Porque razão Donald Trump despediu James Comey? Continua a ser questão central que define a importância política do testemunho do ex-diretor do FBI. A resposta – que será totalmente definida pelo debate político, mais do que o legal – irá ter sempre consequências no futuro da presidência de Trump.
A tese de James Comey, avançada primeiro na sua “nota” e agora reforçada no testemunho desta quinta-feira perante o Senado dos EUA, sustenta que Trump o despediu devido à investigação sobre as relações com a Rússia, a começar pela investigação a Michael Flynn.
“Tomo a palavra do Presidente de forma literal – fui despedido por causa da investigação à Rússia. Alguma coisa a ver com a forma como liderei a investigação, achava o Presidente, criou pressão que ele pretendia extinguir”, disse Comey.

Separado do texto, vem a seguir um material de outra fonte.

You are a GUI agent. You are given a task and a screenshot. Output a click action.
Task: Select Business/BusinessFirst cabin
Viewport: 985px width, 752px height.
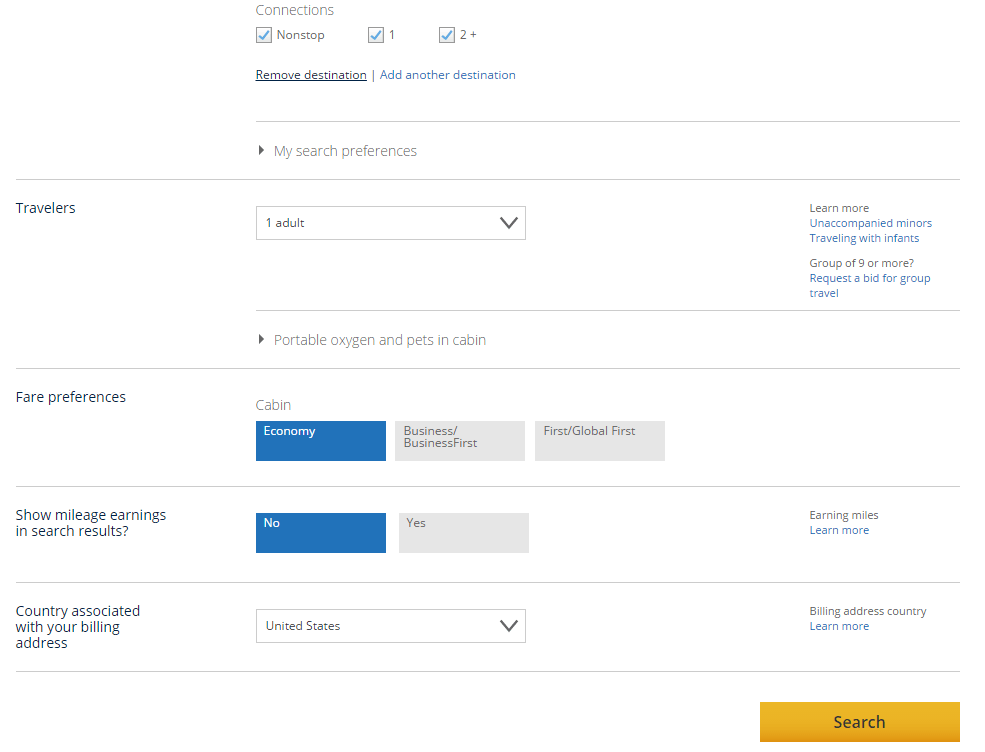460,441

O Presidente dos Estados Unidos da América não articulou ainda uma justificação credível para o afastamento de Comey no início de maio. Na justificação oficial, redigida pelo procurador-geral Jeff Sessions, Comey era acusado de incompetẽncia e negligência na conduta da investigação aos e-mails a Hillary Clinton, uma tese que poucos dias depois o próprio Donald Trump viria a contrariar numa entrevista pública onde afirmou que “eu teria despedido James Comey fosse de que forma fosse”.
As questões lançadas pelos senadores do partido democrata centraram-se por isso na confirmação de uma intenção de Trump em impedir o FBI de investigar a sua administração, o que constituiria objetivamente uma obstrução de justiça e, em última análise, um caso suficientemente forte para provocar a demissão forçada de Donald Trump.
Do lado republicano, a resposta dos advogados de Donald Trump foi contraditória: por um lado, argumentaram que o testemunho de Comey ilibava Donald Trump e, simultaneamente, que o ex-diretor do FBI era um mentiroso compulsivo.
Mais do que os senadores republicanos que questionaram Comey na audição pública, foi Marc Kasowitz, advogado pessoal de Donald Trump, quem definiu a linha política de defesa de Donald Trump: descredibilização de James Comey.
Na audição de quinta-feira, Comey afirmou que teria dado a informação da sua nota com o registo do encontro com Trump a um amigo, professor da Universidade de Columbia (Nova Iorque) como reação à ameaça de Donald Trump sobre possíveis gravações das conversas entre os dois. “Julguei que era necessário colocar aquela informação na praça pública. Por isso pedi a um amigo para partilhar o conteúdo da nota a um jornalista”.
É com base nesta declaração que Kasowitz anunciou esta sexta-feira que irá apresentar uma queixa no Departamento de Justiça contra James Comey, acusando-o de disseminar informação de forma ilegal. No entanto, uma queixa contra um ex-funcionário de estado do Departamento de Justiça não tem mais consequências do que um aviso a ser colocado no currículo do acusado, a ser considerada se o indivíduo pretender voltar a trabalhar para a mesma instituição.
O ataque de Marc Kasowitz pretende antes definir James Comey no debate público como um “mentiroso” sem credibilidade. Numa conferência de imprensa ao final do dia de quinta-feira, Kasowitz refutou a interpretação de Comey das palavras de Donald Trump: “O testemunho de James Comey deixa claro que o Presidente nunca pretendeu impedir a investigação a tentativas de interferência Russa nas eleições de 2016”. Além disso, “o Presidente nunca, na forma ou conteúdo, dirigiu ou sugeriu que James Comey parasse de investigar quem quer que fosse”, incluindo Michael Flynn.
E sobre as palavras “Eu preciso de lealdade, eu espero lealdade”, Kasowitz afirma que “Ele [Trump] nunca o disse na forma e nunca o disse na substância”, ou seja, não o definiu como uma ordem ao diretor do FBI.
A defesa de Trump assume todas as palavras dos diálogos com James Comey, antes retrata-as como benignas e desprovidas de intenção maliciosa. Mas o despedimento de Comey contraria esta narrativa, dando força e credibilidade ao testemunho de James Comey. De Donald Trump não estava, à data de 30 de março, sob investigação por relações com a Rússia (algo que Comey mais uma vez confirmou), as suas ações posteriores e o testemunho do ex-diretor do FBI colocaram-no exposto a um possível processo de obstrução de justiça.